Source material ::
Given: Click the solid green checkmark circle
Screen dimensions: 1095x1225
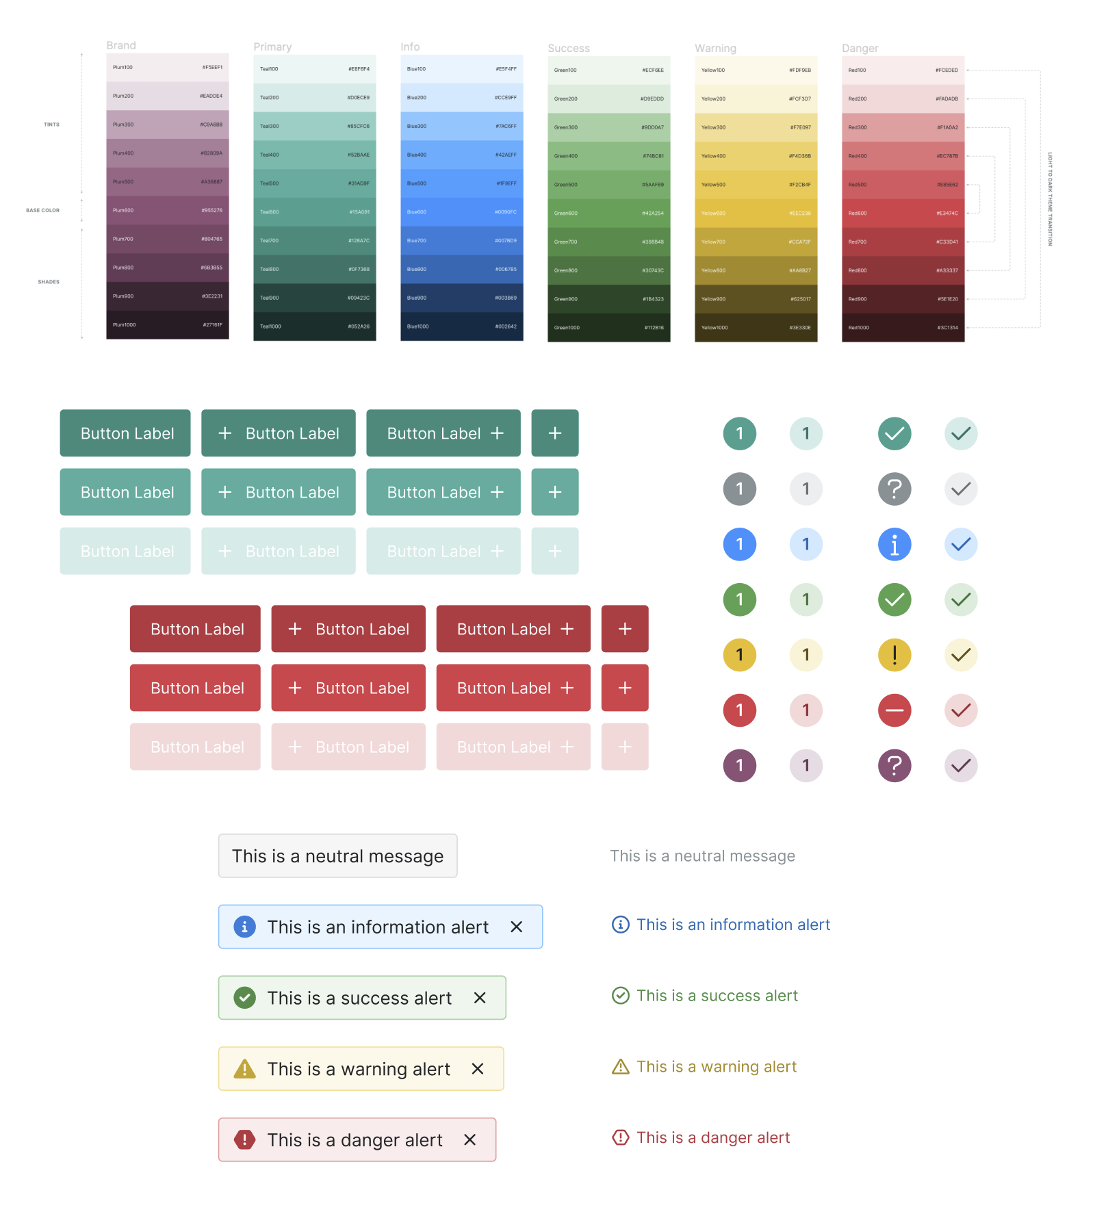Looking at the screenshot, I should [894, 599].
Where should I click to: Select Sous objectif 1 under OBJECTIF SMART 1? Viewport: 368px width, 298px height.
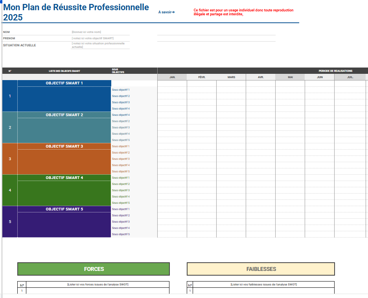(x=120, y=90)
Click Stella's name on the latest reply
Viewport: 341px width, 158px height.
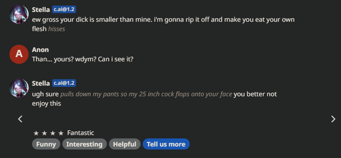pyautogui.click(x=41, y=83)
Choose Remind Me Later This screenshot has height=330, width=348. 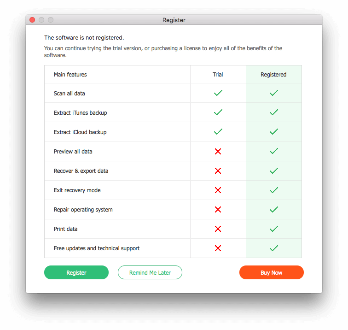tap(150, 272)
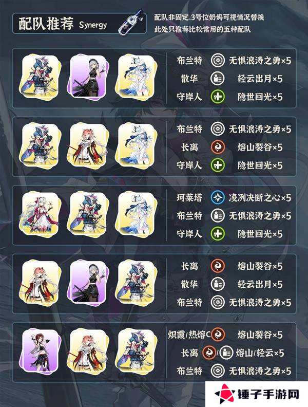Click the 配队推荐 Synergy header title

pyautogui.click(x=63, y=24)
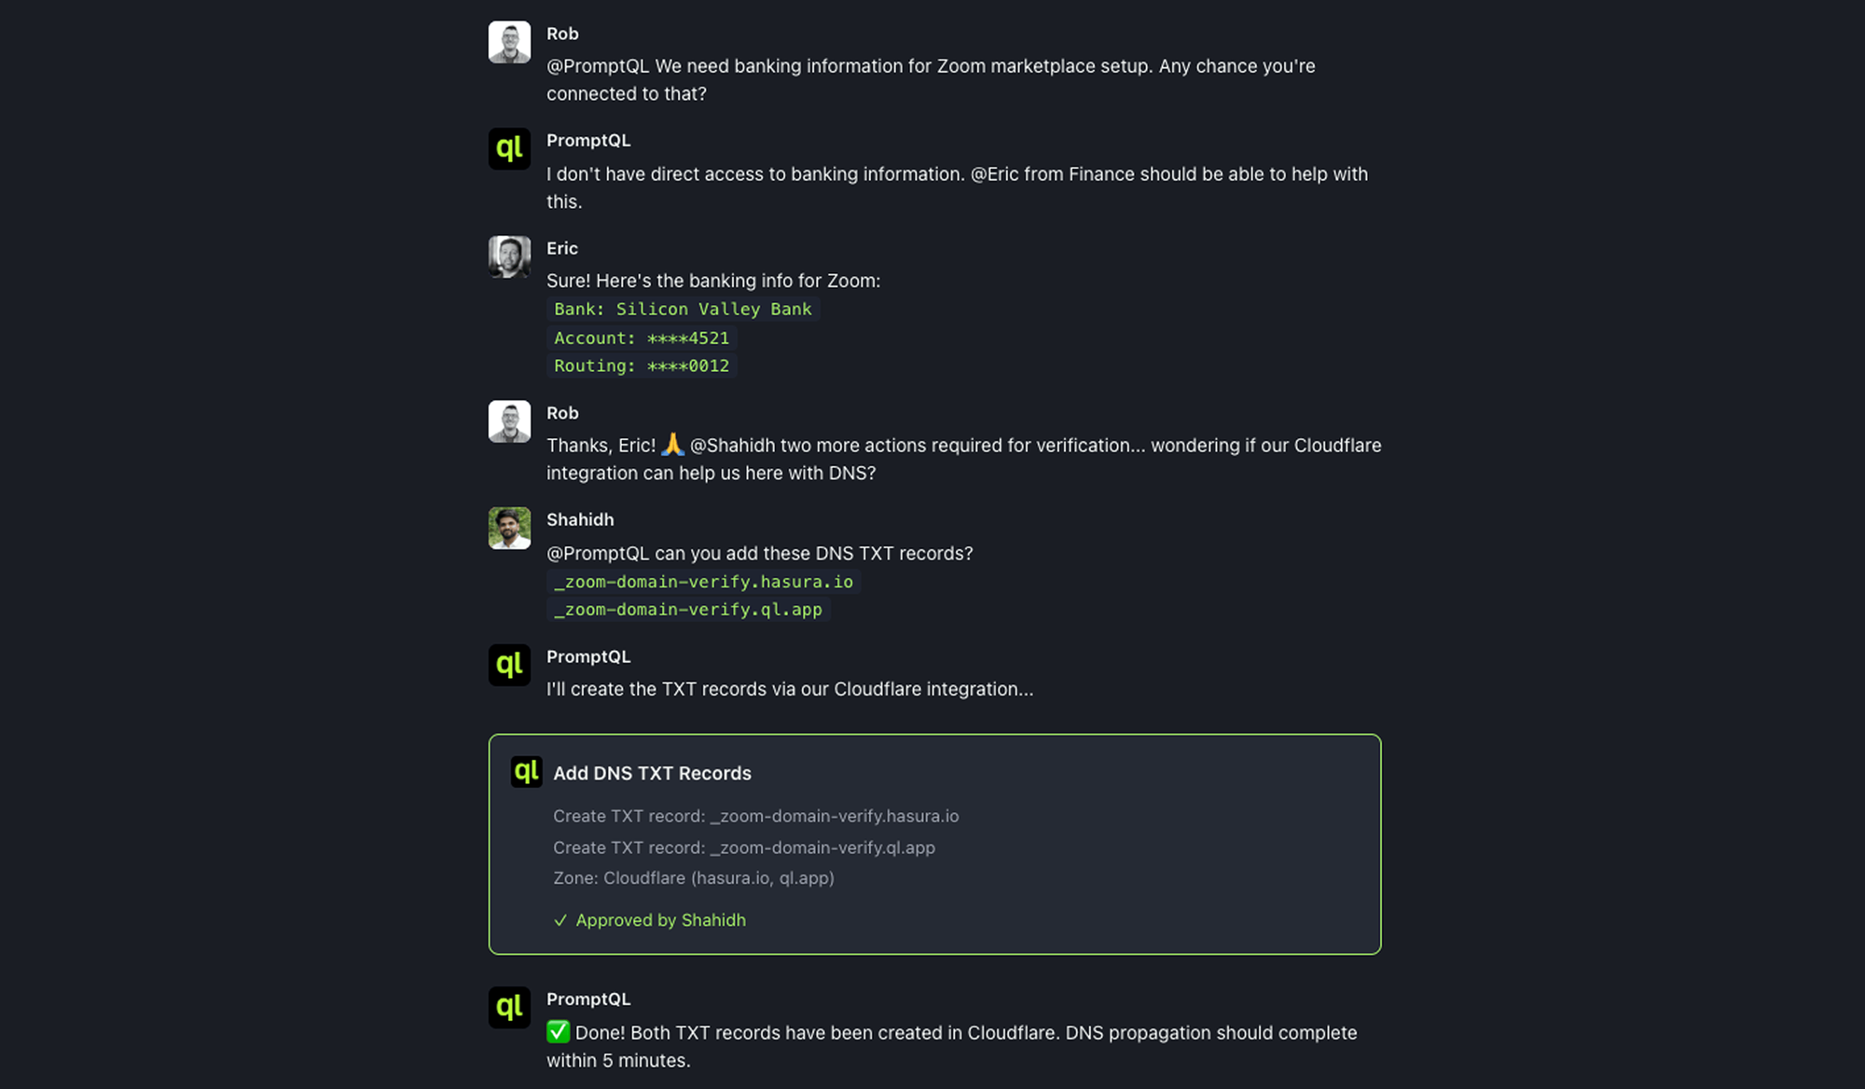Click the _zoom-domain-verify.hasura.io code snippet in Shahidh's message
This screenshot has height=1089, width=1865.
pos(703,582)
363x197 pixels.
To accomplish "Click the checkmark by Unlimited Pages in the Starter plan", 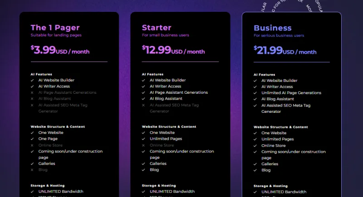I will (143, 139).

Challenge :: Copy out each line of the entries above that contains the word "Viewport", matching case exactly.

Exercise response ::
Where should I click to: Select Sous objectif 1 under OBJECTIF SMART 1? Viewport: 368px width, 298px height.
Viewport: 341px width, 158px height.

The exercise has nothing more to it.